第22回 日本褥瘡学会九州・沖縄地方会学術集会 会長 室田 浩之 長崎大学大学院医歯薬学総合研究科 皮膚病態学 教授 |
第22回日本褥瘡学会九州・沖縄地方会学術集会を長崎で開催させて頂き、学術集会運営委員を代表いたしまして心より感謝申し上げます。
西洋医学教育発祥の地として知られるここ長崎には、16世紀半ば以降、西洋より来訪した医師、宣教師によって南蛮医学、紅毛医学が伝承されました。そのため、全国から西洋医学を学びに多くの人々が長崎に訪れてきた歴史がございます。当時の長崎の医学を記す古い書簡には、「医術・処置」と「心のケア」によって病と心の双方を癒すことが医術の根幹であると記されています。また、医療を成す学問領域の広さ、深さを表す次のような善行の記録(19世紀)が残されています。長崎のとある村に着任した宣教師は村民の健康状態の窮状に際し、栄養状態を回復させるために畑作りと穀物・クレソン栽培技術を村民に伝授したそうです。さらに村に腸チフスが蔓延した時は診療所に感染者を隔離するとともに欧州から薬や医療機器を取り寄せ、感染拡大を最小限に食い止めました。この宣教師の博学さには敬服するばかりです。長崎の地で展開されてきた医学を振り返りつつ、医療とは「癒し」と「博学さ」を基盤にケアを提供することだろうと改めて考えた次第です。
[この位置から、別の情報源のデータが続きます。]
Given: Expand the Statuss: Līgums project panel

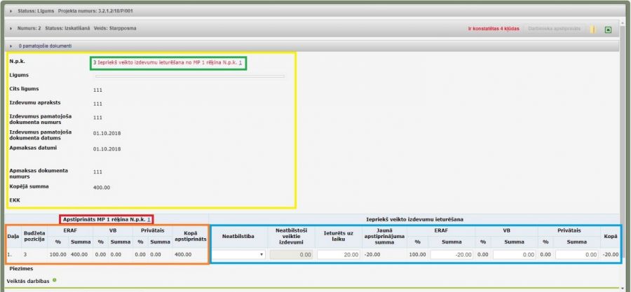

このことから、本学術集会のテーマを「心をもって為す癒しの技〜褥瘡ケアの真髄へ〜」とさせていただきました。皆様にはぜひ長崎にお越しいただき、歴史と異国情緒あふれる街並みや長崎グルメなど文化に触れつつ、共に癒しの技を考える機会にしていただければ幸いです。
プログラムの表紙は長崎伝統のハタ(凧)に描かれる伝統的な絵の一つ、オランダの国旗をイメージした青・白・赤の配色による「波に千鳥」がモチーフとなっております。どんな波も共に乗り越えるという想いを込めてみました。この崇高な想いを実現に繋げるべく、学術大会運営事務局一同、鋭意準備を進めております。皆様と長崎でお会いできることを楽しみにしております。